Цвет хохолка какаду
К 160-летию со дня рождения Редьярда Киплинга
У Редьярда Киплинга в советское время репутация была противоречивой: официальное литературоведение называло его «бардом британского империализма», а простые читатели обожали его «Книгу джунглей» и другие сказки, которые, благодаря мультипликационным адаптациям, буквально ушли в народ. Сегодня, спустя 160 лет со дня рождения создателя Маугли и Рикки-Тикки-Тави, возможно, пришло время по-новому оглянуться на его творчество. Своим взглядом на Киплинга — писателя, поэта и журналиста — с читателями «Горького» делится Алексей Деревянкин.
Все мы начиная с 24 февраля 2022 года оказались перед лицом наступающего варварства, насилия и лжи. В этой ситуации чрезвычайно важно сохранить хотя бы остатки культуры и поддержать ценности гуманизма — в том числе ради будущего России. Поэтому редакция «Горького» продолжит говорить о книгах, напоминая нашим читателям, что в мире остается место мысли и вымыслу.
Составить обзор творчества Редьярда Киплинга нелегко: очень уж оно разнообразно. Рассказы и романы, стихи, поэмы и баллады, сказки и фантастические произведения, путевые заметки и прочий non-fiction (например, книга по истории Англии)… Но начну ни с того, ни с другого и ни с третьего, а с деталей биографии Киплинга, которые важны для разговора о его творчестве.

§ **ЗАДАНИЕ**: Перескажите фрагмент о Киплинге в двух предложениях. Строки, идущие после текста, для работы не понадобятся.

§ **ПОКАЗАННЫЕ ДАННЫЕ**:
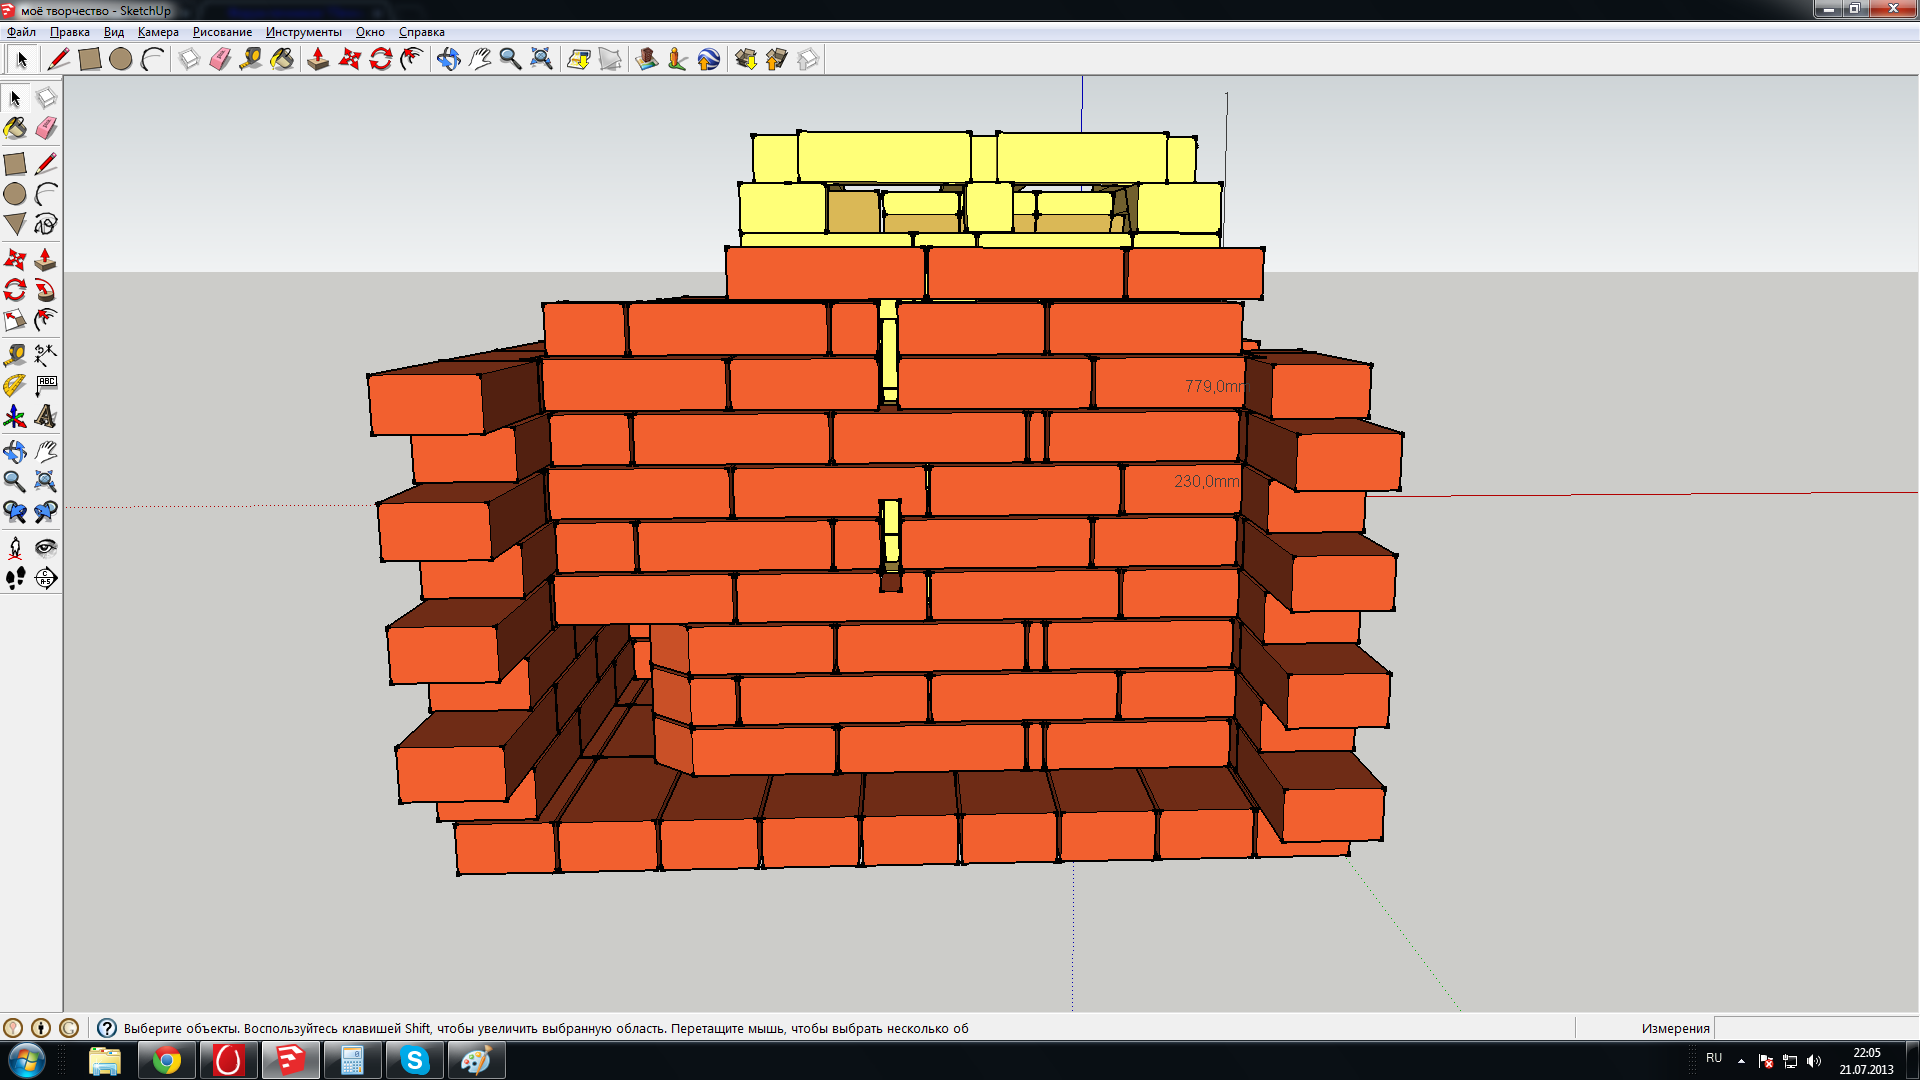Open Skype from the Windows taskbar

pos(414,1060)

§ **ОТВЕТ К ЗАДАНИЮ**: В советское время репутация Редьярда Киплинга была противоречивой: официальное литературоведение называло его «бардом британского империализма», а простые читатели обожали «Книгу джунглей» и другие его сказки. К 160-летию со дня рождения писателя Алексей Деревянкин делится своим взглядом на его очень разнообразное творчество и начинает с деталей биографии, важных для разговора о нём.